● ASSIGNED TASK: Nothing in the data should change when you return it, but leave the pictures out.

● PROVIDED ENTRIES:
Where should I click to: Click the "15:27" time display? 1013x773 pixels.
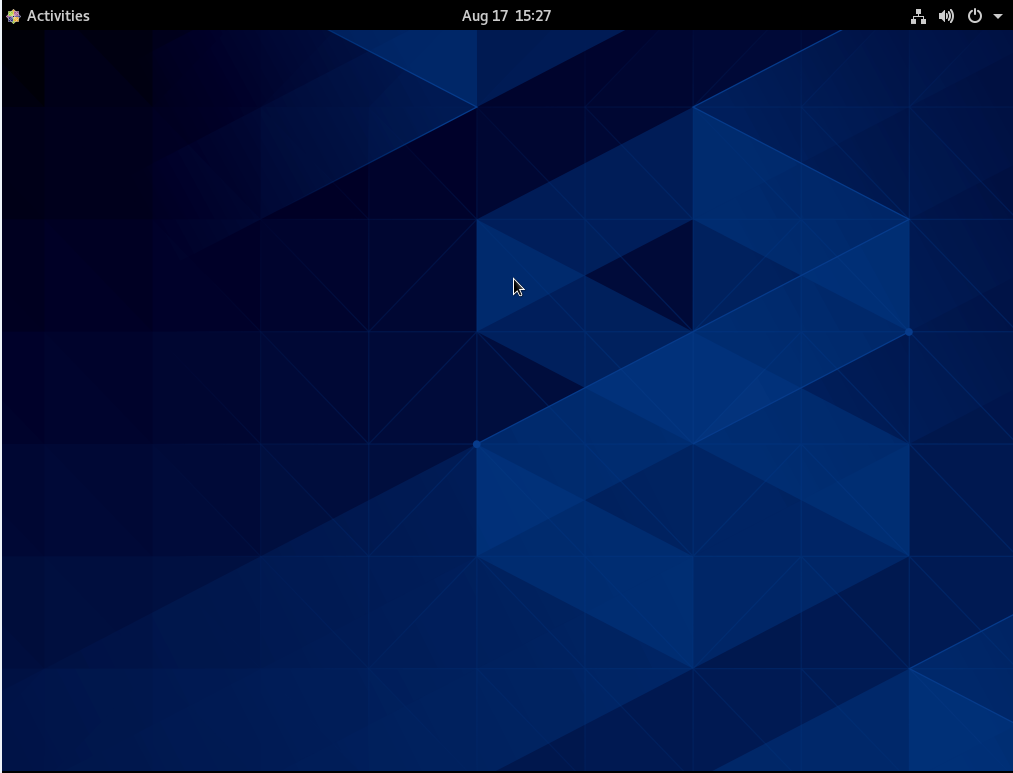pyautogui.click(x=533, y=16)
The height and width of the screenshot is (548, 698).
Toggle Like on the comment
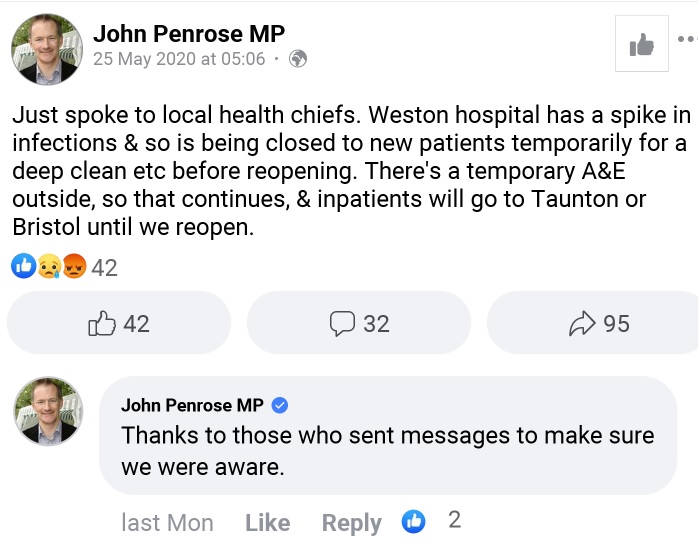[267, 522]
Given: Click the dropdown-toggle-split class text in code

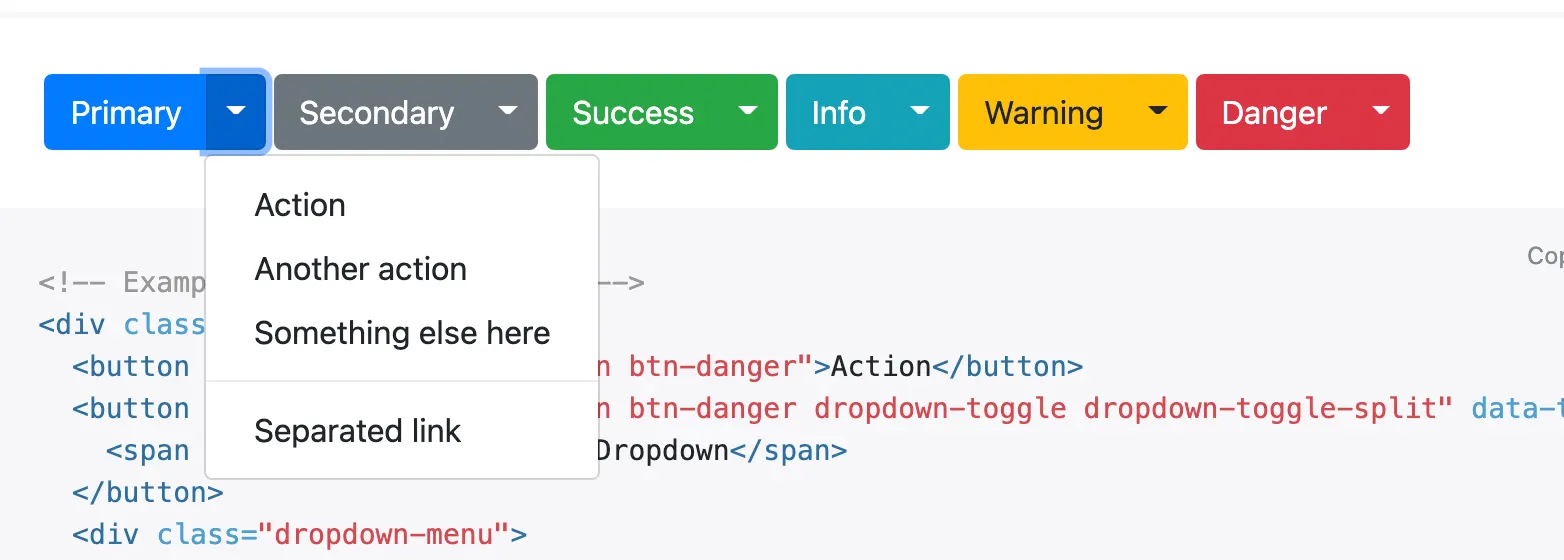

● COMPLETED EXERCISE:
Where should I click to: Click the "15:27" time display? 1013x773 pixels.
pyautogui.click(x=533, y=16)
The height and width of the screenshot is (548, 698).
Toggle Like on the comment
[267, 522]
Given: Click the dropdown-toggle-split class text in code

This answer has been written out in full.